The copy you produce must hold every record exactly, and none of the images.
╭─ Information
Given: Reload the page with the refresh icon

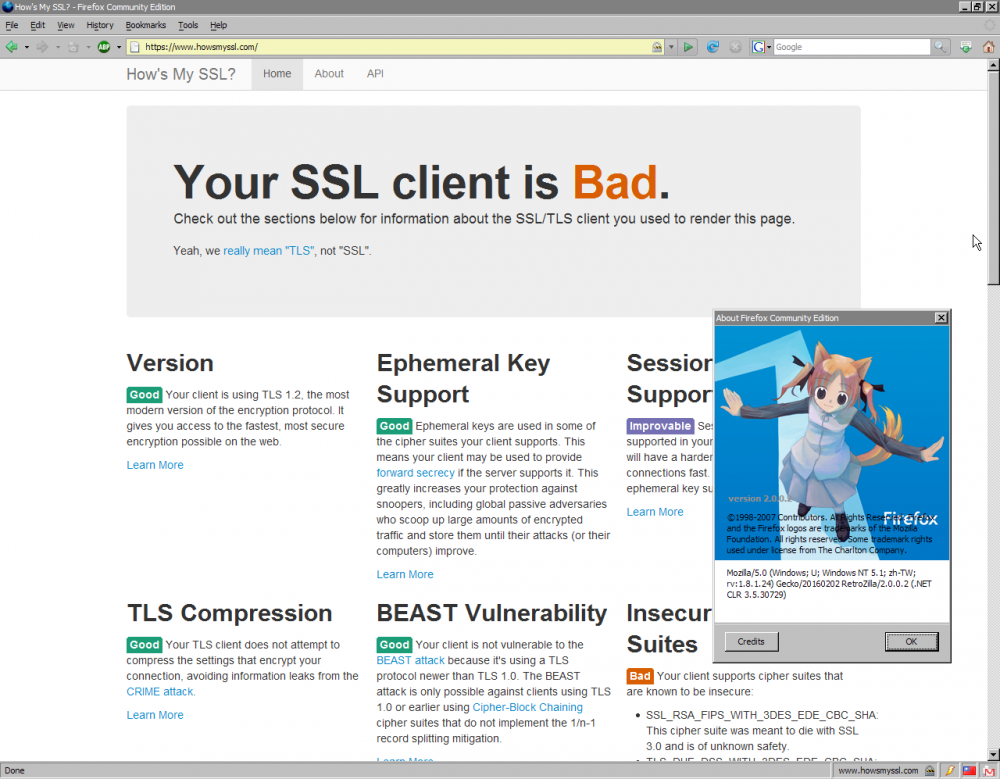Looking at the screenshot, I should click(713, 47).
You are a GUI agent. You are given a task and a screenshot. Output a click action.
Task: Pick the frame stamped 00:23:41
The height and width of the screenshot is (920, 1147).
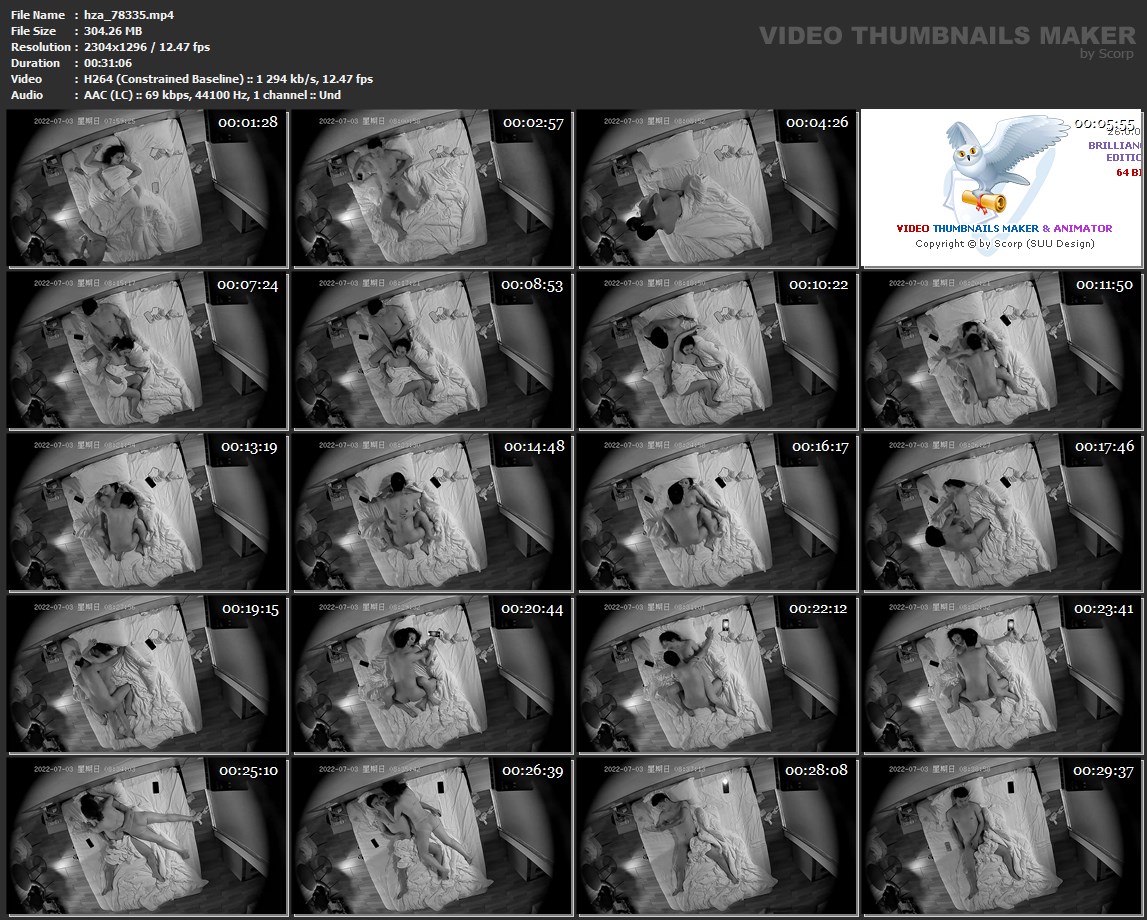1003,673
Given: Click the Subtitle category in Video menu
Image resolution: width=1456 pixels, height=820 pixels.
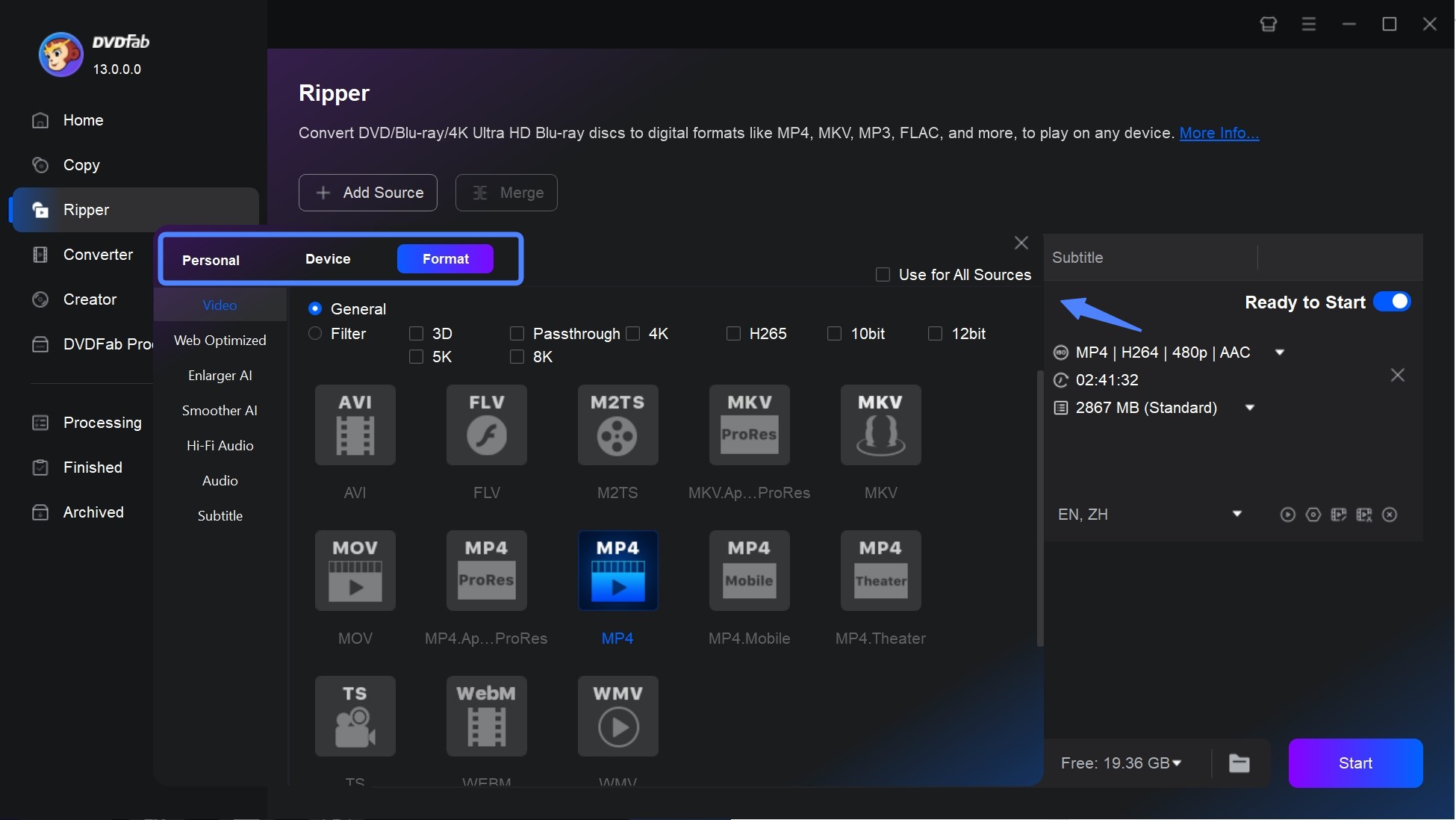Looking at the screenshot, I should click(219, 514).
╰─
[Solution for this task]
Given: Reload the page with the refresh icon

Looking at the screenshot, I should click(713, 47).
You are a GUI agent. You are given a task and a screenshot. Output a click action.
Task: Pick the frame stamped 00:23:41
The height and width of the screenshot is (920, 1147).
1003,673
Given: Click the Subtitle category in Video menu
Image resolution: width=1456 pixels, height=820 pixels.
Looking at the screenshot, I should click(219, 514).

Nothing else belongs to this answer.